(Entries for finding text and elements)
--- start ---

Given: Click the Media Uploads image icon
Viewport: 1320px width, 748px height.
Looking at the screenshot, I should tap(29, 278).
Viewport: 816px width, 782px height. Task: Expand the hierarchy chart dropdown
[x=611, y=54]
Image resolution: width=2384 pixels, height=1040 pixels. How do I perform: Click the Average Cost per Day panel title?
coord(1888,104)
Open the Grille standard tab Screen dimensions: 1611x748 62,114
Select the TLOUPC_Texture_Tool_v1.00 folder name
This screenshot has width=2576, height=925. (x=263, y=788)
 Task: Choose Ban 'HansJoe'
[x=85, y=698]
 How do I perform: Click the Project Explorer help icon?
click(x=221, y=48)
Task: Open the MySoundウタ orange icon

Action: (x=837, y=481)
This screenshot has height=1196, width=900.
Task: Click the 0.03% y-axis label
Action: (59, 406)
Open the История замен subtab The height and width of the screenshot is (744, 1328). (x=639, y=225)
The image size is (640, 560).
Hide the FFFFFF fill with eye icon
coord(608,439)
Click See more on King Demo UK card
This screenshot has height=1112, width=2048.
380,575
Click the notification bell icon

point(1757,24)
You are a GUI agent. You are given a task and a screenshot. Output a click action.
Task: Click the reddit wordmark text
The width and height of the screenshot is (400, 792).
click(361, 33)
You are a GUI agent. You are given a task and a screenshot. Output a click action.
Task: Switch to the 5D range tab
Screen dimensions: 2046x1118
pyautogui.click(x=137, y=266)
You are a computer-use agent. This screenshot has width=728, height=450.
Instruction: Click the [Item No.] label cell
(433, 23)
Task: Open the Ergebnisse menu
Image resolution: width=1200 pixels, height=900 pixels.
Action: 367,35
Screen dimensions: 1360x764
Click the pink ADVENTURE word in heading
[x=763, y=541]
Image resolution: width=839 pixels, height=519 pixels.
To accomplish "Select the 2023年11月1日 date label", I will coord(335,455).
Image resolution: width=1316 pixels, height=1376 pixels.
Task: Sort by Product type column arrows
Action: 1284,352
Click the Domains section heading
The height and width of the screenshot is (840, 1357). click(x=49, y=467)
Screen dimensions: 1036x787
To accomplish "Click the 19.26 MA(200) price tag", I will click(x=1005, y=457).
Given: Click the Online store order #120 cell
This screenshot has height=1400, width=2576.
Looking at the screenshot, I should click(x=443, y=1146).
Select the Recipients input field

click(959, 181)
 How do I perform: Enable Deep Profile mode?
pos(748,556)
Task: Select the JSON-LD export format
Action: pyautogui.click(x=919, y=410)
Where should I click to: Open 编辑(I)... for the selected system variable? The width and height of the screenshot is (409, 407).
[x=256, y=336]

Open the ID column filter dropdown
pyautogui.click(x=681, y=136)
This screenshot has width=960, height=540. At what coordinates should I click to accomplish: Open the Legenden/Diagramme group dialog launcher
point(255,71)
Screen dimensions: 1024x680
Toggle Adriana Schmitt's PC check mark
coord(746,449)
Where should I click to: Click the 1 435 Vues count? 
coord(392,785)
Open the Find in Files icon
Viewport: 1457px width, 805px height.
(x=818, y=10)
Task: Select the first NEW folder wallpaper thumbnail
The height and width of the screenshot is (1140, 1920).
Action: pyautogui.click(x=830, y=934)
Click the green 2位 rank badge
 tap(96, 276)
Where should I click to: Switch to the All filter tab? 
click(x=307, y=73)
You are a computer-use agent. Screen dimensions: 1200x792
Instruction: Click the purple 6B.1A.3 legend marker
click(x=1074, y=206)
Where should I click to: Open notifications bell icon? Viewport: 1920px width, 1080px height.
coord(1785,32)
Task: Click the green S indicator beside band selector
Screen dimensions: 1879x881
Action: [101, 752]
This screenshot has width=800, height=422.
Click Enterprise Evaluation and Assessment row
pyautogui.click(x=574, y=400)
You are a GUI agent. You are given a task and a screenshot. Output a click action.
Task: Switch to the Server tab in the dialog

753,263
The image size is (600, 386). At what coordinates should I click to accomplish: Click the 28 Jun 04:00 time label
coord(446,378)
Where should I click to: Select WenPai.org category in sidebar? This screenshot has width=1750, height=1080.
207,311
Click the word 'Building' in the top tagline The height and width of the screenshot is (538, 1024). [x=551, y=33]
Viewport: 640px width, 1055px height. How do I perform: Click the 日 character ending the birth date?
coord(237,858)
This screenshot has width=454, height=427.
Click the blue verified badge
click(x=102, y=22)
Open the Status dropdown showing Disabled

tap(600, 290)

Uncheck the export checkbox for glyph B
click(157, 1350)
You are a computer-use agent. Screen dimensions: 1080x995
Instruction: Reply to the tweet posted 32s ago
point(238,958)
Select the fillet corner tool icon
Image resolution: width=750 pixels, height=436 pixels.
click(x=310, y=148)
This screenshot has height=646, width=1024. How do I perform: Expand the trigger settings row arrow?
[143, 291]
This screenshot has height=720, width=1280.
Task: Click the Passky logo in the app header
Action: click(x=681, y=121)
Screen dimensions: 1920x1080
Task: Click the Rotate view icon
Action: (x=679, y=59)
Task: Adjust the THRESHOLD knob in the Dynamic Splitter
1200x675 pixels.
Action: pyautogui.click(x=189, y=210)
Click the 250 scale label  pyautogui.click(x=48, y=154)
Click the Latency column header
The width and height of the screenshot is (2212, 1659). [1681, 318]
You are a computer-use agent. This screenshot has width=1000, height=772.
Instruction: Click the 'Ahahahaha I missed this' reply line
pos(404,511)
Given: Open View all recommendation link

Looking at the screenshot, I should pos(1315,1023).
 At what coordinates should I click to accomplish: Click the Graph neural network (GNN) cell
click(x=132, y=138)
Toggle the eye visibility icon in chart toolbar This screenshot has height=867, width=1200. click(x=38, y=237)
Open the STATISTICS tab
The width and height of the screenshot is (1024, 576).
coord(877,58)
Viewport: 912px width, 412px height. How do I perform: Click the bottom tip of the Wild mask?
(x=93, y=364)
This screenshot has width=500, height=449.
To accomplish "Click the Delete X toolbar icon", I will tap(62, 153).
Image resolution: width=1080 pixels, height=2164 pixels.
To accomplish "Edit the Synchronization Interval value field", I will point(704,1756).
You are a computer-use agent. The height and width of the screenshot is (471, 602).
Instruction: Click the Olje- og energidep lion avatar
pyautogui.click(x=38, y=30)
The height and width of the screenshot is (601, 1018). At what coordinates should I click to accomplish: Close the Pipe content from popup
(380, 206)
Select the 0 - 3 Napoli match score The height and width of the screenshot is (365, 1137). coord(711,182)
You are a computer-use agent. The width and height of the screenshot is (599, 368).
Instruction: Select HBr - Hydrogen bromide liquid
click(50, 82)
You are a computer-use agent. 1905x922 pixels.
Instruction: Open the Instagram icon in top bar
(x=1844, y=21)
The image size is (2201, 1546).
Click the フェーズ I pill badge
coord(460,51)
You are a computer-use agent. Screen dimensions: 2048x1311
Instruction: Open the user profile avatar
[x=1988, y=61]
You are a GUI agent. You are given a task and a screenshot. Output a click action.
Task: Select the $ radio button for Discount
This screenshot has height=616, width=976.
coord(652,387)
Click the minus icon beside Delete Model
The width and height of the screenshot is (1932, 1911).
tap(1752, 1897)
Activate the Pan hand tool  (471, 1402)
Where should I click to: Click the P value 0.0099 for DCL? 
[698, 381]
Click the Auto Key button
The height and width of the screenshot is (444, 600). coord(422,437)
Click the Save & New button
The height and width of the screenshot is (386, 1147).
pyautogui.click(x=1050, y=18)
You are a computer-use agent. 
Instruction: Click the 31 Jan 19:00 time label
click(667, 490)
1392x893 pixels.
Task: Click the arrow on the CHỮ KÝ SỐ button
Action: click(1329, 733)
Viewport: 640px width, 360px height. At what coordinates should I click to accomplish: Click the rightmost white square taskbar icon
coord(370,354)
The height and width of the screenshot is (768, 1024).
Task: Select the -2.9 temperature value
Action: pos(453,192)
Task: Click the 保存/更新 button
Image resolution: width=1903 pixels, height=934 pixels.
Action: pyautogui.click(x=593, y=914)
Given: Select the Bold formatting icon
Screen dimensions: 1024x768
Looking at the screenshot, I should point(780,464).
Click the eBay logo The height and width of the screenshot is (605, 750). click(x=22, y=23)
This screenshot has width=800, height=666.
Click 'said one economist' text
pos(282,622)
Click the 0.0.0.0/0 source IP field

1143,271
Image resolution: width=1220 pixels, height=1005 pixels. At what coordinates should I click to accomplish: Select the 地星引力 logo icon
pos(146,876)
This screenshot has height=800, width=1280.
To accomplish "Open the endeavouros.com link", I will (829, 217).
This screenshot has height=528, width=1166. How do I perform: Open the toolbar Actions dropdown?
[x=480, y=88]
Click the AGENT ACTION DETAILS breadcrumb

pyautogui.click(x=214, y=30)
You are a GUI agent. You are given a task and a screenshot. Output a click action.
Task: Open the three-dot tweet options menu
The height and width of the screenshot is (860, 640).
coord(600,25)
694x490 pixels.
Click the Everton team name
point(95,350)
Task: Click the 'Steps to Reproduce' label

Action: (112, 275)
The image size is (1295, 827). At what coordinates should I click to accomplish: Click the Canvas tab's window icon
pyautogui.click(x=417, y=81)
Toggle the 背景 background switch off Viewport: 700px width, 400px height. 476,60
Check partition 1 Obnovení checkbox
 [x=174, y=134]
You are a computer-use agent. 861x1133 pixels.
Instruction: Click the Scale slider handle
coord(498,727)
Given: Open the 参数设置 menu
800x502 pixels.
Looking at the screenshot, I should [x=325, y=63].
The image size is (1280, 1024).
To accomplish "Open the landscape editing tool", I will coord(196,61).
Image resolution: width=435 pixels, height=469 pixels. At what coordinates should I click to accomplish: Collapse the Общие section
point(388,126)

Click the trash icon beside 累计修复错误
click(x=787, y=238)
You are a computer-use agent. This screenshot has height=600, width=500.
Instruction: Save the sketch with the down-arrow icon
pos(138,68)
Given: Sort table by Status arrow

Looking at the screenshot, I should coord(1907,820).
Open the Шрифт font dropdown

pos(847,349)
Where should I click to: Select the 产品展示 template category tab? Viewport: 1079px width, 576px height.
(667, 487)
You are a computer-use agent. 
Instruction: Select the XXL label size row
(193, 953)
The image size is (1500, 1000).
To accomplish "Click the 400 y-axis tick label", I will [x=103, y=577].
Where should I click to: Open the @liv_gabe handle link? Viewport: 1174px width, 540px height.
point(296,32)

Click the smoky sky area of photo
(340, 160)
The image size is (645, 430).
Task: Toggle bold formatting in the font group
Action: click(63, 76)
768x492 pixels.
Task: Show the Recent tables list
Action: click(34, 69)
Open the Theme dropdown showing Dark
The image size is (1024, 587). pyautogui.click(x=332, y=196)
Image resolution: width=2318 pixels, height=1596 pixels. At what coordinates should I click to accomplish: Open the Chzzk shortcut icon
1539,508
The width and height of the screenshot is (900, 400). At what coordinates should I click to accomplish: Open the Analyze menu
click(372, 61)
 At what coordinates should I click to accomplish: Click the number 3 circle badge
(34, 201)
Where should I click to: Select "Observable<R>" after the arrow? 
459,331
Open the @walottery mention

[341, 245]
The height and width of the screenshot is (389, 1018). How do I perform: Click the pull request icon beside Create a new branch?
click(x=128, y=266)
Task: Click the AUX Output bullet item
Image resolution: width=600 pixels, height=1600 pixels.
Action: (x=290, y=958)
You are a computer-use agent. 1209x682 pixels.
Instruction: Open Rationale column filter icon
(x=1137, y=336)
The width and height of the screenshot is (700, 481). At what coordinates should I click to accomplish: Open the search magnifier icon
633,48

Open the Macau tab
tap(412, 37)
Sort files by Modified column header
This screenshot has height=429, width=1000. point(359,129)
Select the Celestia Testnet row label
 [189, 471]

--- end ---

**Task to carry out**
Can you quote the data above word for word, from the line with "The height and width of the screenshot is (601, 1018)." up to and including the line with "Select the 0"?

**Complete answer**
The height and width of the screenshot is (601, 1018). At what coordinates should I click to accomplish: Close the Pipe content from popup
(380, 206)
Select the 0 - 3 Napoli match score The height and width of the screenshot is (365, 1137). coord(711,182)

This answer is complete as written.